I get to look at wedding dresses. Not in a crazy, oh-my-god she’s looking at dresses, what a saddo, sort of way. Not a pining, then looking away quickly because I’m not getting married, sort of way. No, that’s all changed now. I have a ring on my finger, so chuck over some Vera Wang and a glass of champagne, pronto. My dad gingerly tried to suggest I choose the kind of dress I could wear again. Pa! Does he not know me at all? Unless the second occasion is another wedding, there will be no excuse to ever wear this little white number again.

I can fret about whether or not to change my name. Kim Jones Willis? Kim Willis Jones? Kim Jones? Who is she? Is she as super cool and fun as Kim Willis? Maybe she’s even better.

I can toy with the idea of a prenup. Oh Catherine Zeta Jones, you clever little minx! (Zeta-Jones is guaranteed $2.8 million for every year of marriage, plus a $5 million bonus if Douglas is caught cheating. To equate that to our lives, I reckon I could get £2.80 for every year of marriage, and a £5 bonus if Gareth shaves off his lovely beard. Although, I would be quite keen to protect my asset, Eddie the campervan. I reckon Gareth’s got his eye on it. I might make it a morganatic marriage just to protect Eddie. (*)

I get to look at honeymoon destinations, tossing up between a beach in Fiji and a hike round India is a full time job in itself.

I am Google’s number one searcher. I am searching for thing after thing, whiling away every evening with more fantastical ideas. Fireworks? String quartet? Releasing a white dove? (All a definite no. I’m cheesy but this isn’t a big fat gypsy wedding. Although Gareth does keep pushing for an owl to deliver the rings. He does love his owls.)

Facebook knows I’m engaged. My side bar is filled with wedding related advertising. A little bit creepy if you ask me.

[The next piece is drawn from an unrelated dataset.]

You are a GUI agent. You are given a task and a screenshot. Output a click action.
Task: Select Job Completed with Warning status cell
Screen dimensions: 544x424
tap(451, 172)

Stop reading my messages, Zuckerberg!

My future husband is slightly less interested in the wedding than I. Every time I start telling him my latest idea, he says something clever like: ‘Is that a new top?’ or ‘You look very pretty today,’ in the hope flattery will avert my attention and I’ll stop talking. (Unless we talk about owls. And then we’re not really talking about the wedding, we’re just talking about owls again.)

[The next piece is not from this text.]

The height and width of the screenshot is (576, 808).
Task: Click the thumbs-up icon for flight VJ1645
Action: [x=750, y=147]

As I have the artistic eye of a blind lab rat, he ought to be careful. He’s letting me choose stuff. I am in charge, and he jokes the old adage that all he’s going to do is turn up. Well, I can’t say I didn’t warn him. There will be a monstrosity of a dress, there will be clashing colours, there will be too much money spent on things guests don’t even notice. Mwa ha ha. The dormant bride inside of me has been unleashed. Hello Etsy, I’m off to buy more tat.

*I am changing my name. Hell, I want to have the same name as my husband, even if it is Jones. I always thought I’d marry a Slazenger. Maybe a Van De Something. But you can’t choose the surname of the man you fall in love with, unfortunately. As for a prenup? Na. Gareth knows I’ll kick his ass if he ever tries to divorce me and steal my campervan.